Hopefully in 2019 when we look back at what had transpired in the last 8 years, we’ll see an industry that has put up a good fight against the bad guys. My own projection is that we’ll see virtualization and risk-based, adaptive security management being the two main pillars of the defense strategy, coupled with the creation of core eCrime intelligence capabilities inside major corporations, and real-time attack information sharing between the various security operation centers. We’ll also see a more structured way of looking at risk, such as the one described by RSA Marketing CTO Sam Curry in his recent blog post, “Keep Your Eye on The Ball: it is all about controlling access to the data.”
So while the industry isn’t ready right now to protect itself against APTs, I’m confident that it will be done. Just think what Harrison Ford would have done against rampaging APTs – Hunt them down and “retire” their existence!





Attacking users is not new. Social engineering has been used for millennia. Why insist on looking for a new element? It’s fine to write a blog post about APTs, but there’s no need to have your entire post hang on a false point.
Wow this was a bold post. Now it seems that your own tools that you sell to others should be used in your own home with your own children.
Or simple risk management such as no local admin on user’s machines, regular education of employees and blocking of non business websites.
Of course hindsight is 20/20. I hope that you continue being transparent with the whole breach situation.
The “security industry” has had twenty-five years to find a way to defeat viruses …. on Windows boxes. Now, we have 100,000 novel viruses a week … about one every six seconds. The next twenty-five years are unlikely to be any better until Microsoft builds a decent secure operating system. In the meantime, buy a Mac or run Linux and use nothing — at all! — from Microsoft.
This is logistically complex from a CIO CSO resource management standpoint: How things change endlessly and you have to be on your feet and firefight security within an enterprise.
As you manage and project employee time management for the growth of the enterprise, there are often no considerations for sudden newly discovered weaknesses in a particular company. As new exploits arise around the Internet, IT staff needs to be dynamic in time planning for daily, weekly, monthly and annual updates.
While it is surprising to hear the RSA was caught – they also have the same problems that all enterprises have – never knowing which exploit will take hold – it is resource management issue, an internal politic issue, a training issue (have any idea how hard it is to bring employees into IT security presentations?) and it requires the upper management intestinal fortitude to see how the overall plan is failing, figure new ways to deal with it, and adding these new plans to the existing plans and projections to make future adjustments into internal auditing.
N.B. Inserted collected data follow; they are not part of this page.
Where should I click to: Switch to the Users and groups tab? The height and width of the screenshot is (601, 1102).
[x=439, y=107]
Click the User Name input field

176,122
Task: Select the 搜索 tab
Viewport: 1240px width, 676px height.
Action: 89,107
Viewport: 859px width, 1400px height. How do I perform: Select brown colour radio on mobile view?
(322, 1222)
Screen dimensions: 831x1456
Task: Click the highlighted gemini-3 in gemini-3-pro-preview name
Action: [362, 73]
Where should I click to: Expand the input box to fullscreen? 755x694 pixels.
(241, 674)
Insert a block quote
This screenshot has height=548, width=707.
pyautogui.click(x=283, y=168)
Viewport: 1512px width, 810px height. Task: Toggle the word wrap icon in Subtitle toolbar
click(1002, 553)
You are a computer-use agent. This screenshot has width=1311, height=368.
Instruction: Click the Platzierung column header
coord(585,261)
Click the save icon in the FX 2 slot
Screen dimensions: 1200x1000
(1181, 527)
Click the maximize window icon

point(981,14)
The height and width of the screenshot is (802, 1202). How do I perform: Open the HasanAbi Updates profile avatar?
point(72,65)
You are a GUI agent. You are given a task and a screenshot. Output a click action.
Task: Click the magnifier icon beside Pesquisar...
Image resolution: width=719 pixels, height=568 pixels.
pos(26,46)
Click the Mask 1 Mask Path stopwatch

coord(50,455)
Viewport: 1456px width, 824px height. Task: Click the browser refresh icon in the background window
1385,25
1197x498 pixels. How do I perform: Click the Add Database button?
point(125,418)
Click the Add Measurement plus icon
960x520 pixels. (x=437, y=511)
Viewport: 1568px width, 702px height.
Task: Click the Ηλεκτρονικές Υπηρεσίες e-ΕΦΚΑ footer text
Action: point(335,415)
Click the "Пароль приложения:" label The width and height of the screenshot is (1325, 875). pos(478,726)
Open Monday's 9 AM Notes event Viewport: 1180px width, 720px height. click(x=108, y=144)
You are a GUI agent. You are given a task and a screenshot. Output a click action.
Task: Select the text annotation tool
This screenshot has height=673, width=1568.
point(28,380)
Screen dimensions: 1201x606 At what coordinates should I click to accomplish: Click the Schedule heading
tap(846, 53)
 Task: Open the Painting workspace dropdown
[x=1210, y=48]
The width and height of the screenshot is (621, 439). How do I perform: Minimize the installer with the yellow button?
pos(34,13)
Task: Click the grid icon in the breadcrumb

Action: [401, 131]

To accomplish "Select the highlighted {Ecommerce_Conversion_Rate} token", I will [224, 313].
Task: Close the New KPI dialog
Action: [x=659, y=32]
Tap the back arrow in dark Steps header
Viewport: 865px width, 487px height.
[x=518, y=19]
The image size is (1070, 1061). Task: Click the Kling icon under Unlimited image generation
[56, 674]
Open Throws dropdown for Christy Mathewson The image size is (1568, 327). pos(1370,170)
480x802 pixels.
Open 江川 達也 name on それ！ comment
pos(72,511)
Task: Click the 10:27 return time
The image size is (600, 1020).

20/20 hindsight says – yeah, Adobe PDF readers are endlessly pre-configured to trust and allow javascript. Just update them all the time and work out those zero day exploits with your SPAM filters!
But reality says years passed when this was not a concern like other forms of malware, suddenly it IS the ‘exploit flavor’ of the year. So while you are building out updates to your current malware defense deployment, you also have to start the research and work to protect against this new thing.
Adobe continues to update their readers; this is not just once a month but sometimes twice a month. As CIO –
How do you overhaul your laptop platform twice a month when there are 100 or 200 of them, and you only have a staff of 7 designated for this kind of work?
How do you install SPAM defense updates to your VPN clients when 30% of your laptop deployments are unavailable during corporate hours?
I am not down playing the seriousness of this, but I highly doubt these comments within the blogs actually deal with these issues on a daily basis.